* What you have to do
Copy every line of the records below without any change.

[Source data]
┄┄┄┄┄┄┄┄┄┄

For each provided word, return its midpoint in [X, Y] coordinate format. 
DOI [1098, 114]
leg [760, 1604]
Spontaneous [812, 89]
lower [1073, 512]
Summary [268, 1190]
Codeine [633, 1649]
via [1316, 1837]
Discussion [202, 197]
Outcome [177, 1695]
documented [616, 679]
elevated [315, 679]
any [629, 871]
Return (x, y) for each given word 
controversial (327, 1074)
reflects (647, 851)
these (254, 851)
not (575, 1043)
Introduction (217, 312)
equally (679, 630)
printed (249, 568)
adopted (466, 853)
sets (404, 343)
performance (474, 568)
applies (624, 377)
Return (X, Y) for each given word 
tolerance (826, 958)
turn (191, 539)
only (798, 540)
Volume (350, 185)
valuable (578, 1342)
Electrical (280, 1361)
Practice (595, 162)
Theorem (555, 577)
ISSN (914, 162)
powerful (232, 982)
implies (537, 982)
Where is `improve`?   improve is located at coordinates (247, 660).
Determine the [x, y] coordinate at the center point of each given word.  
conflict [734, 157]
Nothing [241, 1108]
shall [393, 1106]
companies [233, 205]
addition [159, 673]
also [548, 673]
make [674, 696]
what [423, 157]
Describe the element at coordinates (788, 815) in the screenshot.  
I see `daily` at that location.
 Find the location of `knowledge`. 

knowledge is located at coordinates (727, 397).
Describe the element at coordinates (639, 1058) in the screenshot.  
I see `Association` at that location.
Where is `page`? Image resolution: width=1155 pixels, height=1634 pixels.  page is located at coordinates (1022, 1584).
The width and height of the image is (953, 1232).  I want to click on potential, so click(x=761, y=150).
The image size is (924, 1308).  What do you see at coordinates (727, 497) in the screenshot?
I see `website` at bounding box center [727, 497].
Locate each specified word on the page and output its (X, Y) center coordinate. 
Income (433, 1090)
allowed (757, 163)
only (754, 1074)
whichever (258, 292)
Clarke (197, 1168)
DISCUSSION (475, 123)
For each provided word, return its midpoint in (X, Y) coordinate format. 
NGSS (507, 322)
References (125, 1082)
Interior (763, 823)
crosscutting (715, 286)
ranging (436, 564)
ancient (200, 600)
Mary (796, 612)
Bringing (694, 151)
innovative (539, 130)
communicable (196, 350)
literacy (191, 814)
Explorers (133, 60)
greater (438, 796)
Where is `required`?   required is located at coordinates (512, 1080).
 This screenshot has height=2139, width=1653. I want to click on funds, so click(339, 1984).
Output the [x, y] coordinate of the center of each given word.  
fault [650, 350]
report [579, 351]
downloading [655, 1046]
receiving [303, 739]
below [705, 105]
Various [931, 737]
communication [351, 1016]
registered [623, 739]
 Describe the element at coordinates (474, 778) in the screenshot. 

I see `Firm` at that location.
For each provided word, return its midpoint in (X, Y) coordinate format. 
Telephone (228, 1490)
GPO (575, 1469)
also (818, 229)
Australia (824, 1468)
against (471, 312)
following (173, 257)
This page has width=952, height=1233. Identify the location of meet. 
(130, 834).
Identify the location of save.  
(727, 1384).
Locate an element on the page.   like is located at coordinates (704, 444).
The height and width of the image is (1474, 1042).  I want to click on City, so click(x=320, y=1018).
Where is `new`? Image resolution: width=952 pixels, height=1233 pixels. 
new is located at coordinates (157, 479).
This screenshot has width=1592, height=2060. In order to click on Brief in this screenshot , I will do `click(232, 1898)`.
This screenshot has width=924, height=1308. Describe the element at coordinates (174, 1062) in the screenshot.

┄┄┄┄┄┄┄┄┄┄

* Exercise answer
For each provided word, return its midpoint in [X, Y] coordinate format. 
DOI [1098, 114]
leg [760, 1604]
Spontaneous [812, 89]
lower [1073, 512]
Summary [268, 1190]
Codeine [633, 1649]
via [1316, 1837]
Discussion [202, 197]
Outcome [177, 1695]
documented [616, 679]
elevated [315, 679]
any [629, 871]
Return (x, y) for each given word 
controversial (327, 1074)
reflects (647, 851)
these (254, 851)
not (575, 1043)
Introduction (217, 312)
equally (679, 630)
printed (249, 568)
adopted (466, 853)
sets (404, 343)
performance (474, 568)
applies (624, 377)
Return (X, Y) for each given word 
tolerance (826, 958)
turn (191, 539)
only (798, 540)
Volume (350, 185)
valuable (578, 1342)
Electrical (280, 1361)
Practice (595, 162)
Theorem (555, 577)
ISSN (914, 162)
powerful (232, 982)
implies (537, 982)
Where is `improve`?   improve is located at coordinates (247, 660).
Determine the [x, y] coordinate at the center point of each given word.  
conflict [734, 157]
Nothing [241, 1108]
shall [393, 1106]
companies [233, 205]
addition [159, 673]
also [548, 673]
make [674, 696]
what [423, 157]
Describe the element at coordinates (788, 815) in the screenshot.  
I see `daily` at that location.
 Find the location of `knowledge`. 

knowledge is located at coordinates (727, 397).
Describe the element at coordinates (639, 1058) in the screenshot.  
I see `Association` at that location.
Where is `page`? Image resolution: width=1155 pixels, height=1634 pixels.  page is located at coordinates (1022, 1584).
The width and height of the image is (953, 1232).  I want to click on potential, so click(x=761, y=150).
The image size is (924, 1308).  What do you see at coordinates (727, 497) in the screenshot?
I see `website` at bounding box center [727, 497].
Locate each specified word on the page and output its (X, Y) center coordinate. 
Income (433, 1090)
allowed (757, 163)
only (754, 1074)
whichever (258, 292)
Clarke (197, 1168)
DISCUSSION (475, 123)
For each provided word, return its midpoint in (X, Y) coordinate format. 
NGSS (507, 322)
References (125, 1082)
Interior (763, 823)
crosscutting (715, 286)
ranging (436, 564)
ancient (200, 600)
Mary (796, 612)
Bringing (694, 151)
innovative (539, 130)
communicable (196, 350)
literacy (191, 814)
Explorers (133, 60)
greater (438, 796)
Where is `required`?   required is located at coordinates (512, 1080).
 This screenshot has height=2139, width=1653. I want to click on funds, so click(339, 1984).
Output the [x, y] coordinate of the center of each given word.  
fault [650, 350]
report [579, 351]
downloading [655, 1046]
receiving [303, 739]
below [705, 105]
Various [931, 737]
communication [351, 1016]
registered [623, 739]
 Describe the element at coordinates (474, 778) in the screenshot. 

I see `Firm` at that location.
For each provided word, return its midpoint in (X, Y) coordinate format. 
Telephone (228, 1490)
GPO (575, 1469)
also (818, 229)
Australia (824, 1468)
against (471, 312)
following (173, 257)
This page has width=952, height=1233. Identify the location of meet. 
(130, 834).
Identify the location of save.  
(727, 1384).
Locate an element on the page.   like is located at coordinates (704, 444).
The height and width of the image is (1474, 1042).  I want to click on City, so click(x=320, y=1018).
Where is `new`? Image resolution: width=952 pixels, height=1233 pixels. 
new is located at coordinates (157, 479).
This screenshot has width=1592, height=2060. In order to click on Brief in this screenshot , I will do `click(232, 1898)`.
This screenshot has width=924, height=1308. Describe the element at coordinates (174, 1062) in the screenshot.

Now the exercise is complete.